4.17.Het beroep van HWS op artikel 6:99 BW gaat evenmin op. Aan het vereiste van artikel 6:99 BW dat (voldoende aannemelijk is dat) de schade een gevolg kan zijn van (uitsluitend) de onrechtmatige uitlatingen van Vewin, is gelet op het voorgaande niet voldaan. Evenmin is sprake van "twee of meer gebeurtenissen voor elk waarvan een andere persoon aansprakelijk is". Ten aanzien van de onder 4.14 genoemde andere negatieve publiciteit is immers niet vastgesteld dat deze onrechtmatig jegens HWS was, zodat geen andere persoon aansprakelijk is, althans dat is gesteld noch gebleken.
4.18. Gelet op het voorgaande zal de vordering tegen Vitens eveneens worden afgewezen.

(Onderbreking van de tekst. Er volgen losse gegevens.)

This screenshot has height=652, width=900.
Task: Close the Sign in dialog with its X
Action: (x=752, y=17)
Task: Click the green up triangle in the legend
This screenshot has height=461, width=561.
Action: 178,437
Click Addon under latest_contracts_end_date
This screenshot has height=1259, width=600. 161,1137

Bezwaar Vewin productie 77
4.19.Op het verzoek van de rechter-commissaris tijdens het getuigenverhoor op 25 april 2012 heeft HWS als productie 77 overgelegd kopieën van de oproepingsbrieven van de getuigen en de daarbij gevoegde stukken. Vewin heeft tegen deze productie bezwaar gemaakt voor zover daarbij nieuwe stukken zijn overgelegd. Aan dit bezwaar kan worden voorbijgegaan aangezien de rechtbank, ook met inachtneming van bedoelde productie, tot de conclusie komt dat de vordering tegen Vewin dient te worden afgewezen.

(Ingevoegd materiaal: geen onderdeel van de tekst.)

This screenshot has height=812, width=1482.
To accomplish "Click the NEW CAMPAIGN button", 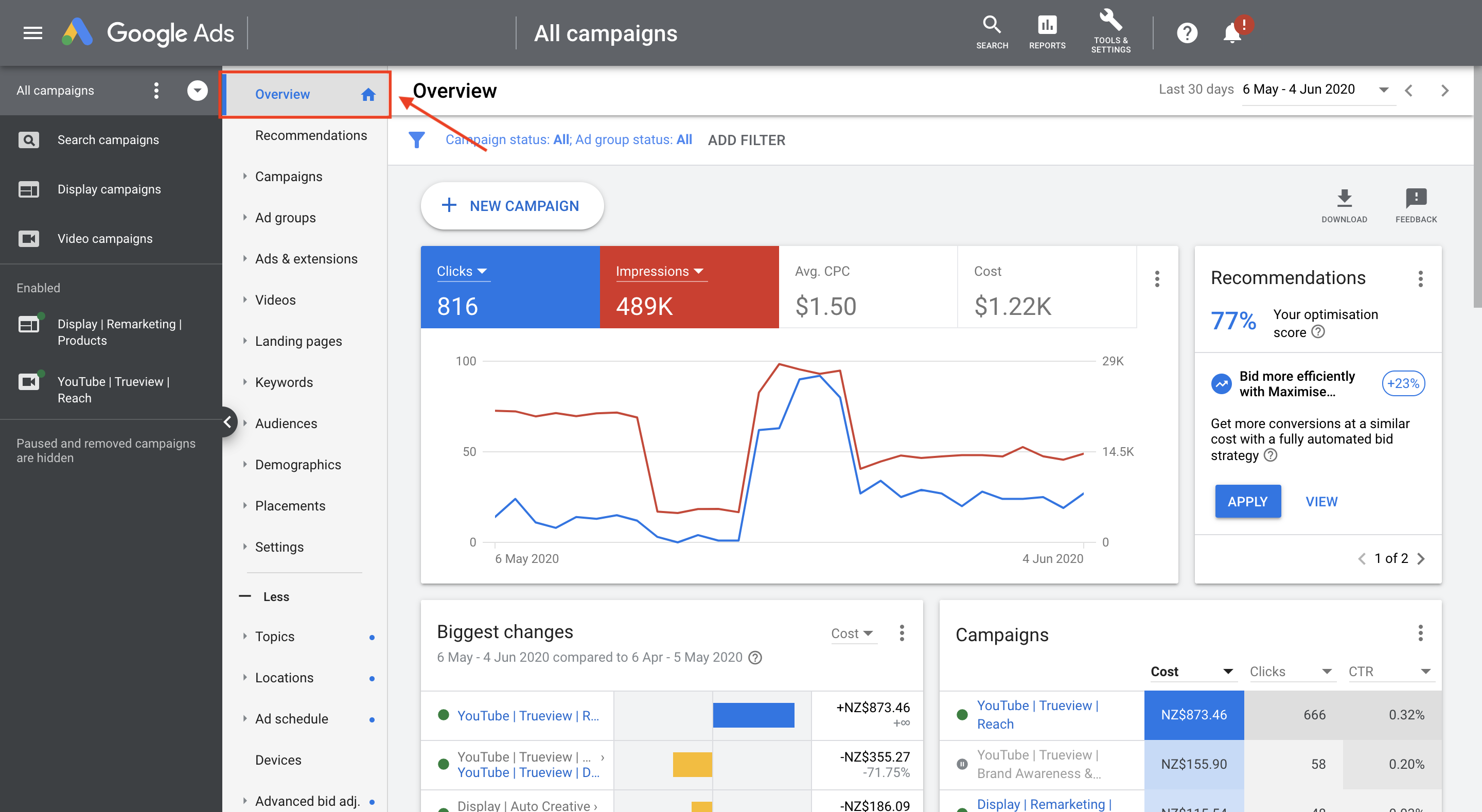I will pyautogui.click(x=511, y=205).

4.20.HWS zal als de in het ongelijk gestelde partij in de proceskosten worden veroordeeld. De kosten aan de zijde van Vewin en Vitens worden, voor iedere partij afzonderlijk, begroot op € 13.170,-, te weten € 3.537,- wegens griffierecht en € 9.633,- (3 punten x € 3.211,-) wegens salaris advocaat.
5.De beslissing
De rechtbank
5.1.wijst de vorderingen af,
5.2.veroordeelt HWS in de proceskosten, aan de zijde van Vewin tot op heden begroot op € 13.170,-, te vermeerderen met de wettelijke rente vanaf de vijftiende dag na de datum van dit vonnis tot aan de dag der algehele voldoening, en aan de zijde van Vitens tot op heden begroot op € 13.170,-,
5.3.verklaart deze veroordeling uitvoerbaar bij voorraad.
Dit vonnis is gewezen door mrs. H.F.M. Hofhuis, M.E. Honée en M.J. van Cleef-Metsaars en in het openbaar uitgesproken op 31 oktober 2012.